## Your objective:
Repeat, exactly and in full, the lines of the listing below, but without any pictures.

## Provided information:
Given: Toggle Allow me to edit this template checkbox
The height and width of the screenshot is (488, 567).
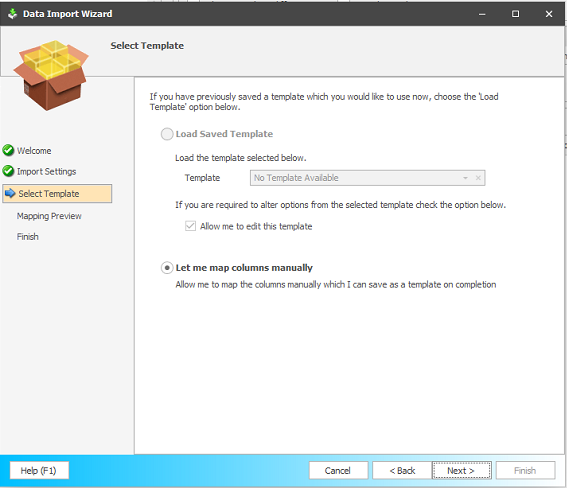Looking at the screenshot, I should click(190, 226).
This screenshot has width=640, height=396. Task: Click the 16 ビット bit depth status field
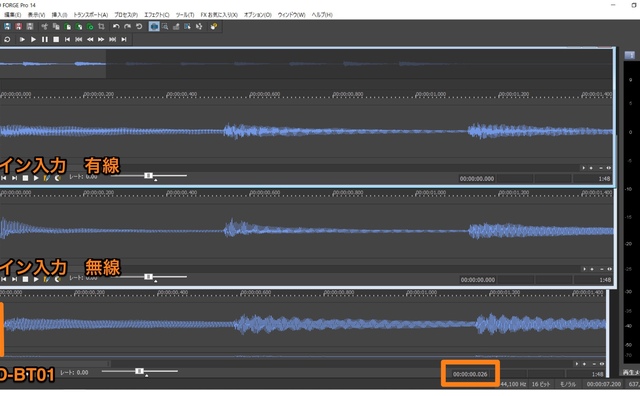(541, 384)
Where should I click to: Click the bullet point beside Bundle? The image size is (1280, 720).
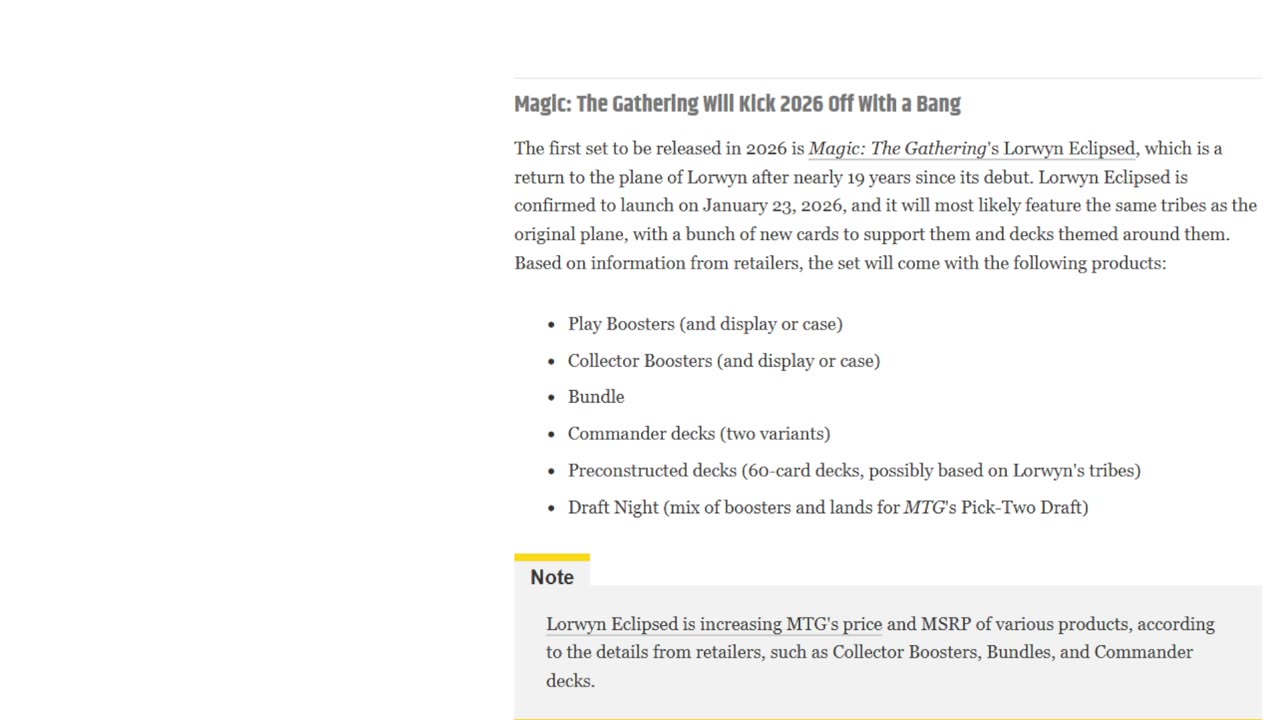click(x=551, y=398)
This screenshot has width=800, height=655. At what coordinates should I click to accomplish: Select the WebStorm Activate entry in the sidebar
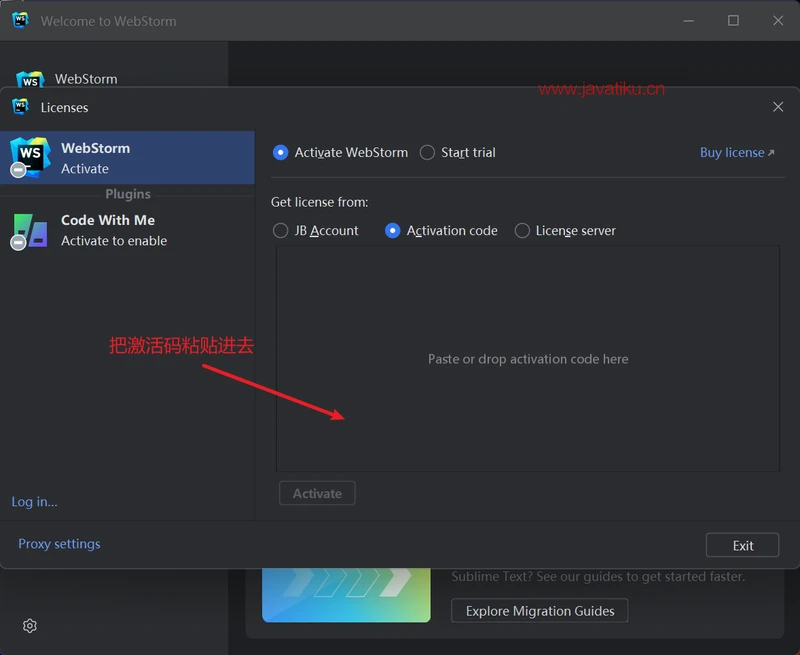(x=128, y=157)
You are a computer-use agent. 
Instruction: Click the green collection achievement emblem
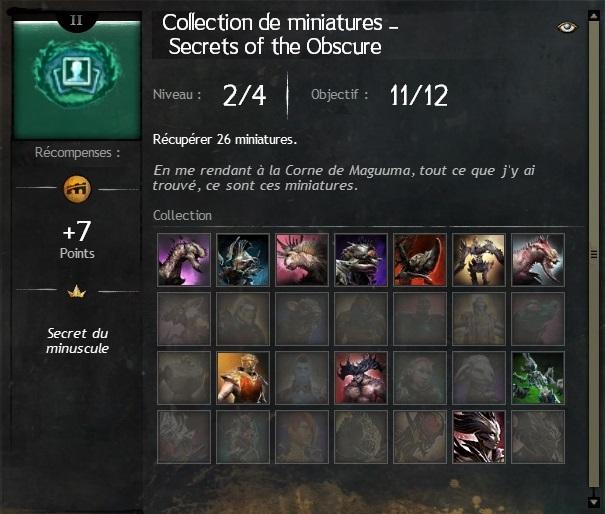tap(77, 74)
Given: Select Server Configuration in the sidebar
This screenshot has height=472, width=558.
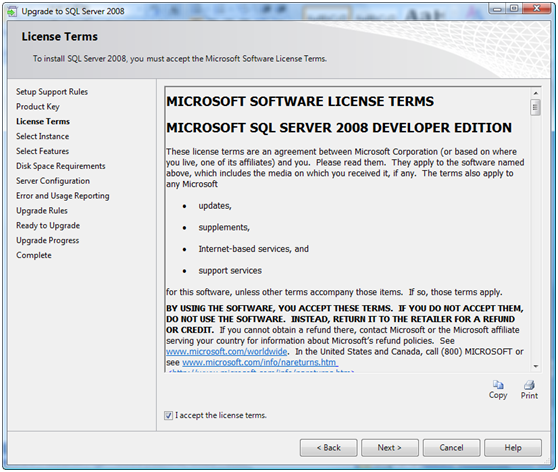Looking at the screenshot, I should tap(53, 181).

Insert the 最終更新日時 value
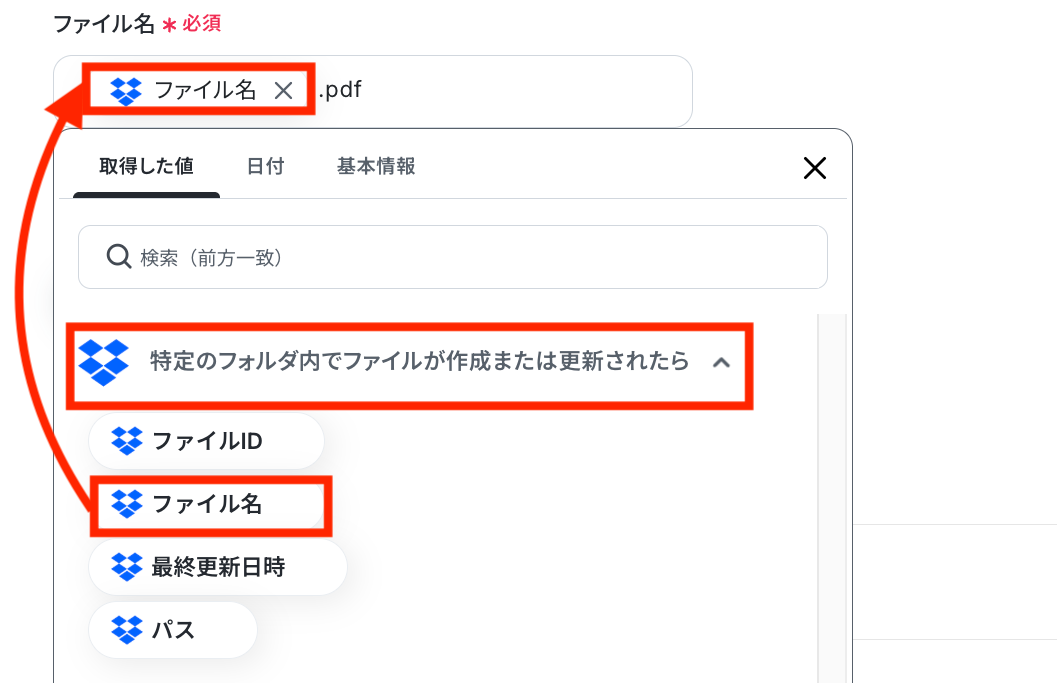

## Finished task:
Given: Toggle Allow me to edit this template checkbox
The height and width of the screenshot is (488, 567).
Looking at the screenshot, I should click(190, 226).
This screenshot has width=640, height=396. Task: Click the 16 ビット bit depth status field
(541, 384)
Where should I click to: Click the bullet point beside Bundle? The image size is (1280, 720).
click(x=551, y=398)
This screenshot has width=800, height=655. At what coordinates should I click to accomplish: Select the WebStorm Activate entry in the sidebar
(x=128, y=157)
You are a computer-use agent. 
Instruction: Click the green collection achievement emblem
tap(77, 74)
Given: Select Server Configuration in the sidebar
This screenshot has height=472, width=558.
Looking at the screenshot, I should tap(53, 181).

Insert the 最終更新日時 value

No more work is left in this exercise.